Una lama di 29 centimetri, liscia da un lato, dentellata dall’altro, un’impugnatura pesante tale da permettere una presa ferma, decisa.
Queste le caratteristiche di un coltello che nonostante, all’apparenza, dia subito l’idea di un’arma pericolosa che è facile immaginare in mano solo a dei professionisti, in realtà può essere acquistata liberamente da chiunque abbia la maggiore età. A confermarlo è lo stesso titolare del negozio specializzato nel settore degli articoli militari dove, probabilmente, qualche giorno prima del delitto, avrebbe acquistato Giovanni Antonio De Marco, il 21enne reo confesso del duplice omicidio di Daniele De Santis ed Eleonora Manta.

«Coltelli come questi si possono acquistare ovunque – racconta ancora scosso il commerciante – e pensare che in questo negozio possa entrare una persona capace di commettere un simile gesto mi crea ansia, mi fa stare male».
Non riesce a parlare il titolare del negozio, vorrebbe solo dimenticare. Si muove nel negozio, risponde alle domande dei clienti, cerca di seguirli e consigliarli nell’acquisto. «Non riesco a non pensarci, e vorrei invece non pensarci più – continua – se penso che lo abbiamo servito noi, che lo avevamo poche decine di centimetri, oltre questo balcone, io e il mio collega, mi angoscia. Come facciamo noi a sapere, quando vendiamo qualcosa, chi abbiamo realmente davanti. Qualche giorno fa sono venuti a chiedermi se fosse entrato qualcuno a comprare un coltello da caccia, io ho annuito, ho cercato di ricordare, ed effettivamente una persona lo aveva acquistato».
Poi quando è stato pubblicato il fotogramma, e dopo l’arresto, i media hanno rimandato continuamente la foto del giovane reo confesso, ritenuto l’autore dell’omicidio della giovane coppia, il mondo gli è cascato addosso. «Ci penso e ci ripenso di continuo, so che non è colpa mia, ma non riesco a non pensare a quanto è successo. Ho fatto tutto quello che potevo fare, sono stato sentito ed ho collaborato con i carabinieri come ho potuto, ma ora vorrei solo non pensarci più».
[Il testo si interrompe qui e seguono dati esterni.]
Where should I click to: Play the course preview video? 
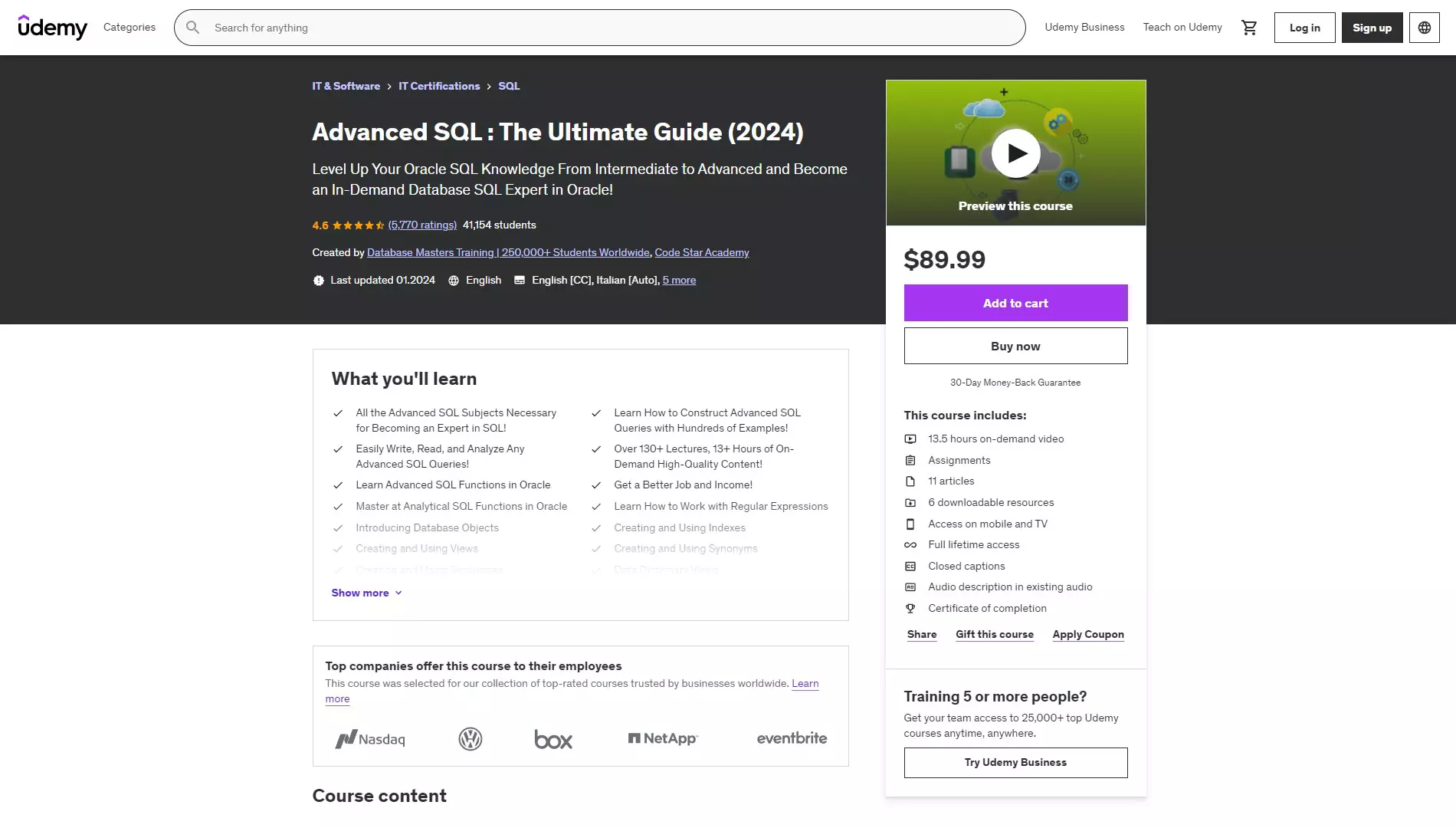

La tragica fine dell’arbitro di calcio e della sua compagna ha colpito tutti in città, così come nei comuni della provincia. Ha varcato i confini regionali per essere ribattuta dalle agenzie di stampa ed avere un’eco nazionale. Anche chi non li conosceva si è sentito coinvolto, si è unito al dolore di due famiglie, ha conosciuto il volto, giovane e insospettabile, del loro presunto omicida, e lo strazio, le lacrime di due madri distrutte dal dolore hanno raggiunto il cuore di un’Italia intera. «Qui non si parla d’altro – conclude il negoziante – vorrei tanto non sentire più i commenti, e non ricevere più delle domande. Vorrei staccare per un po’, forse anche chiudere il negozio perché ripensare a quei ragazzi e a quello che è successo fa troppo male».
E che faccia male glielo si legge in faccia, si sente dal respiro, dall’angoscia che prova nel parlare, in quegli occhi emozionati e lucidi e nella voce strozzata e preoccupata di chi non ha più né la voglia e né la forza di parlare, e non vede l’ora di rientrare a casa e non pensare.